Produce a verbatim transcription of the entries, with all pictures omitted.

▸ Data excerpts
* * * * *

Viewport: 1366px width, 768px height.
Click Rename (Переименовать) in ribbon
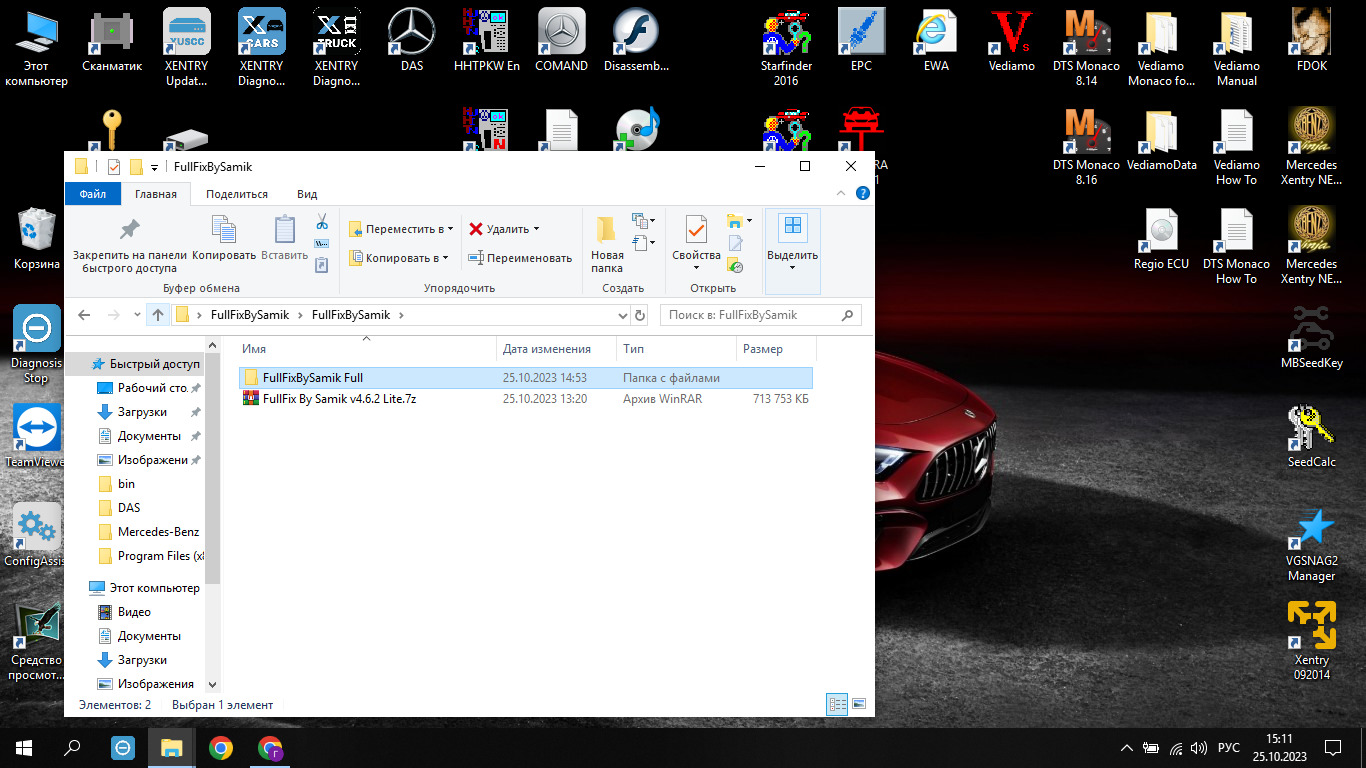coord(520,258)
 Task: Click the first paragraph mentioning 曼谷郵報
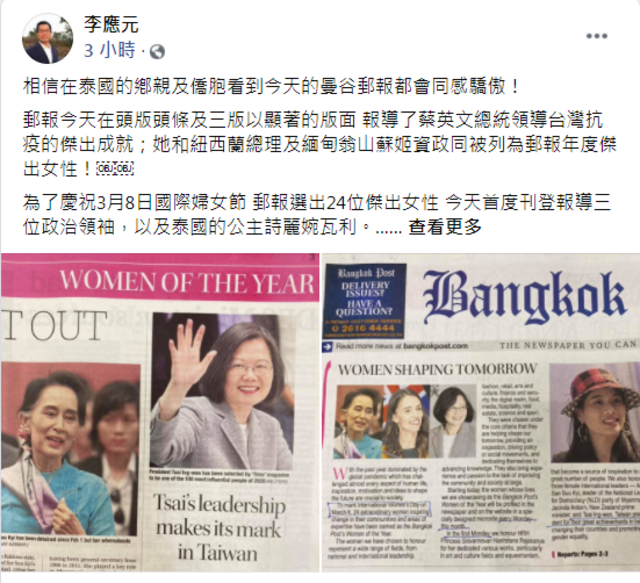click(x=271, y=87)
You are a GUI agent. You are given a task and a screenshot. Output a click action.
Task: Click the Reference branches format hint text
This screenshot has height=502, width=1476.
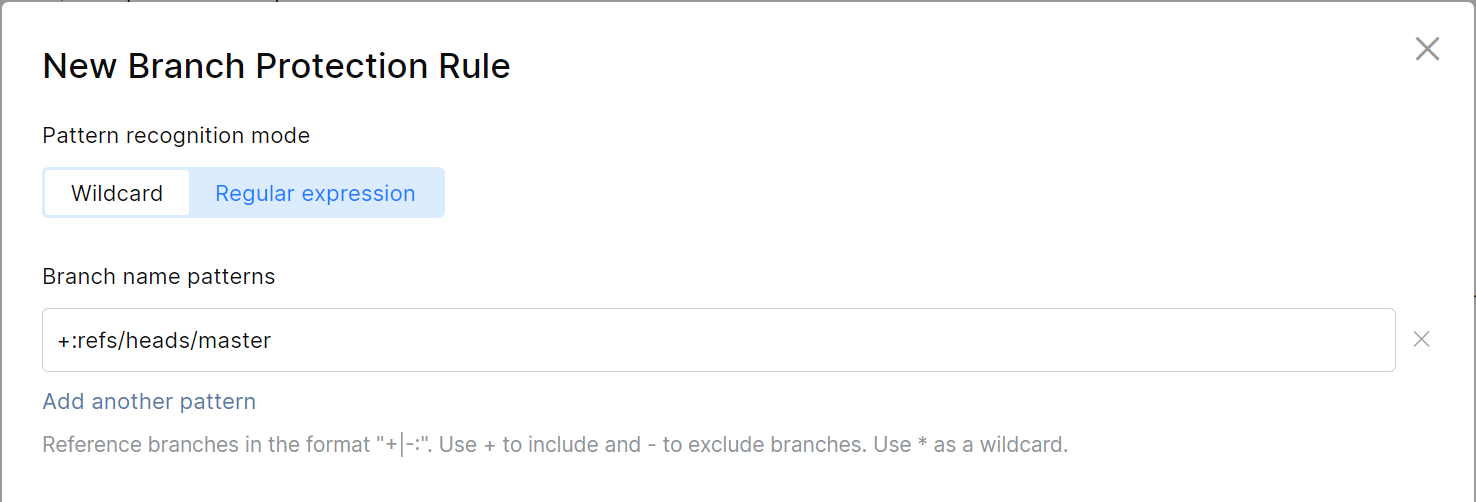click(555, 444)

* * * * *

▸ Exercise response
Viewport: 1366px width, 768px height.
Click Rename (Переименовать) in ribbon
coord(520,258)
 Task: Click the first paragraph mentioning 曼谷郵報
click(x=271, y=87)
You are a GUI agent. You are given a task and a screenshot. Output a click action.
Task: Click the Reference branches format hint text
This screenshot has height=502, width=1476.
click(555, 444)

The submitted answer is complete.